Immortalization of mesenchymal stromal cells by hTERT does not affect the functional properties of secreted extracellular vesicles

Mesenchymal stromal cell-derived extracellular vesicles (MSC-EVs) have emerged as promising and safe therapeutic agents, however, donor heterogeneities, limited replicative life span and changes in the cellular phenotype throughout in vitro cultivation remain major hurdles for scalable EV production. For these reasons, this study aims to investigate the use of hTERT immortalized (‘telomerized’) MSCs as a potential source for efficient, standardized, reliable MSC-EVs production by comparing parental primary to their telomerized MSC counterparts. We observed that hTERT expression does not affect cell morphology or cellular doubling time, while ensuring unlimited, stable in vitro propagation. In addition, telomerized WJ-MSCs maintained the canonical expression profile of surface markers and the tri-lineage differentiation potential of their primary counterparts.
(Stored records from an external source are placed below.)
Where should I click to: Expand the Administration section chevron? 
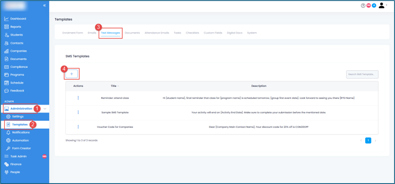(x=45, y=109)
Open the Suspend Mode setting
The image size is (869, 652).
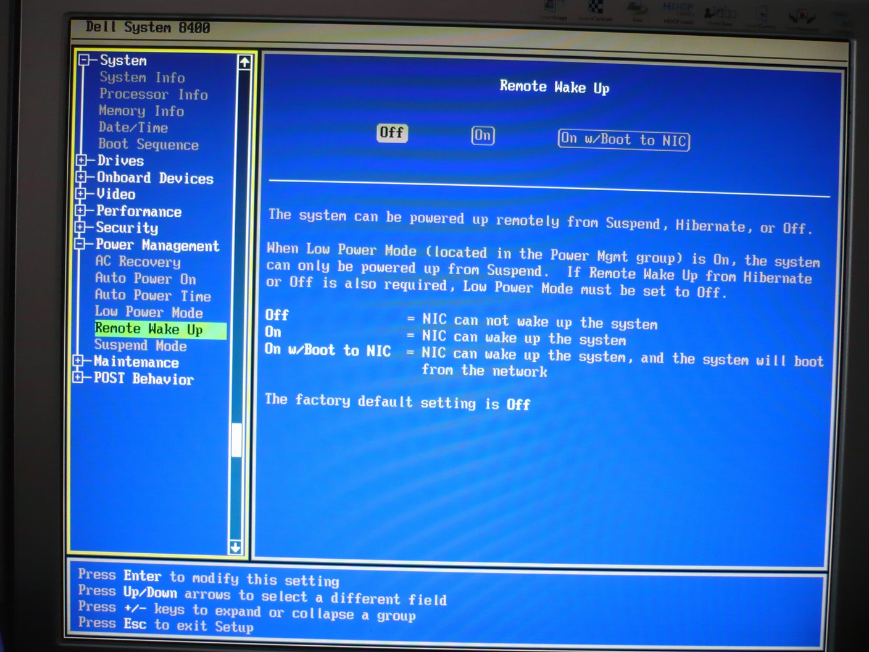[140, 346]
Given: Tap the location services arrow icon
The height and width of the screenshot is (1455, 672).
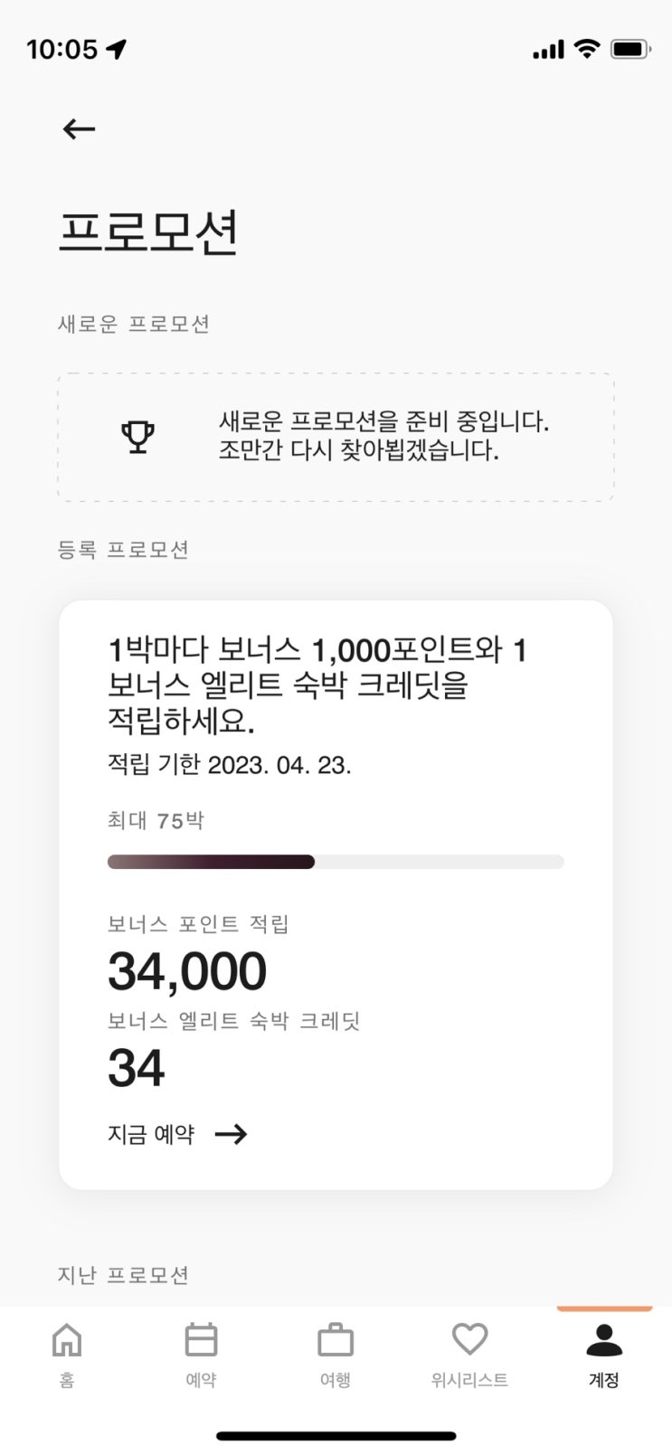Looking at the screenshot, I should point(117,49).
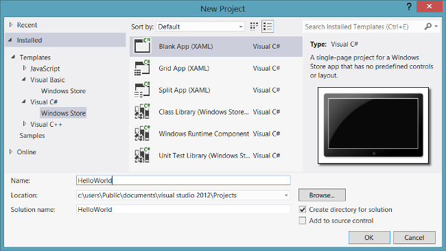This screenshot has width=446, height=251.
Task: Select the Class Library template icon
Action: click(x=142, y=111)
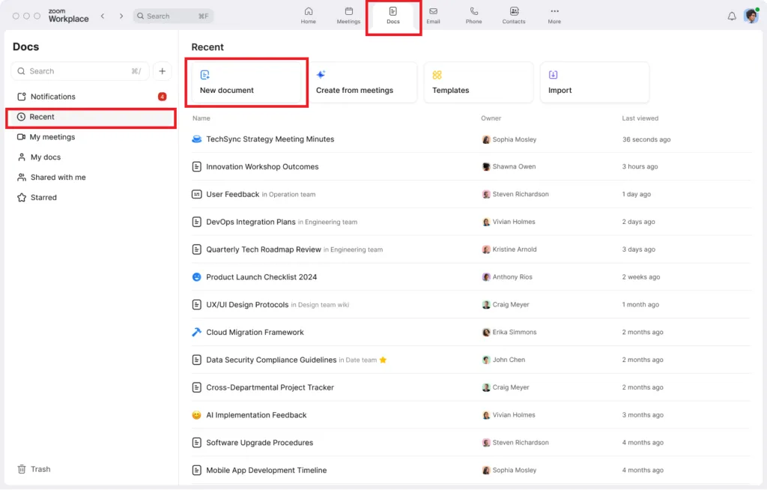Open the Templates gallery
Screen dimensions: 767x493
point(479,82)
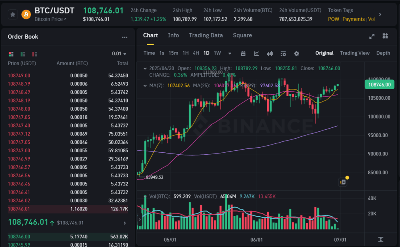Change the candlestick chart style icon
400x247 pixels.
coord(270,53)
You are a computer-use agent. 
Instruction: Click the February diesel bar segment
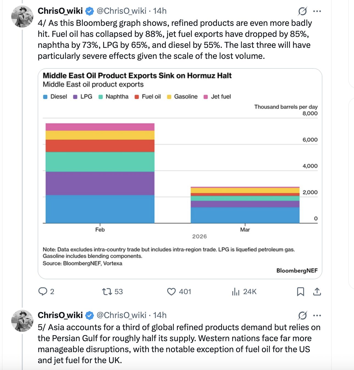(x=100, y=209)
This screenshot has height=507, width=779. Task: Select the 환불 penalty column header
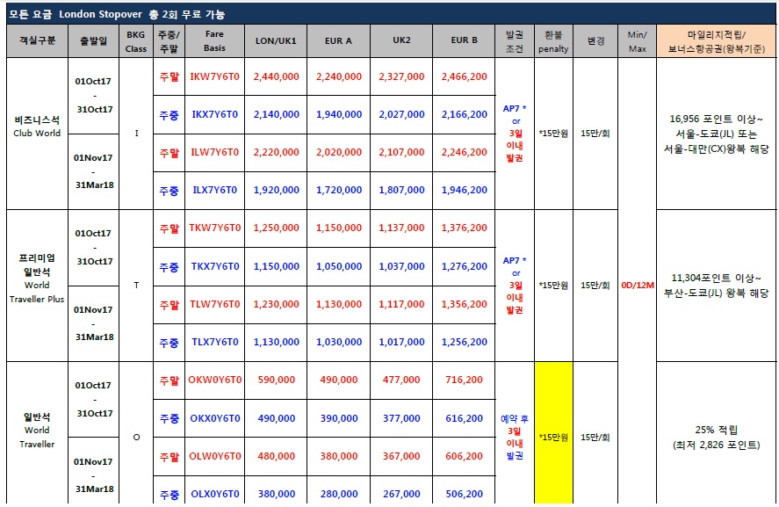click(553, 41)
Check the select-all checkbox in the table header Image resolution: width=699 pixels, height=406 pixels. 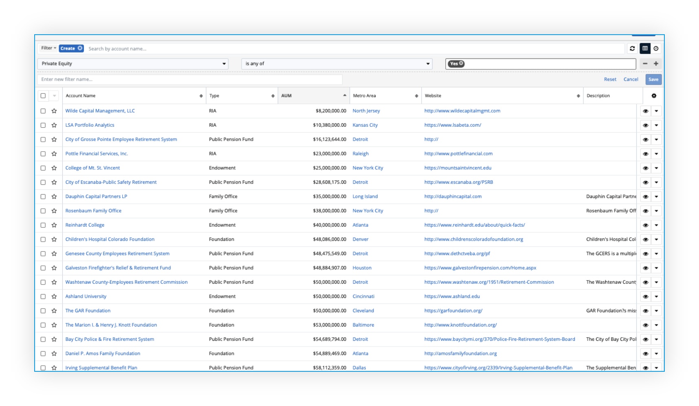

In terms of EV characteristics, the immortalization by hTERT expression did not affect size, number, cargo composition or biological activity regarding anti-inflammatory, anti-fibrotic and wound healing properties in vitro. In summary, the use of hTERT to immortalize MSCs leads to the creation of cell lines that continuously produce MSC-EVs without altering any key functionalities of the cells or resulting EVs. This suggests that telomerization of human cells from single donors is a promising strategy for generating cell factories that can produce EVs in standardized conditions and at scale and with standardization.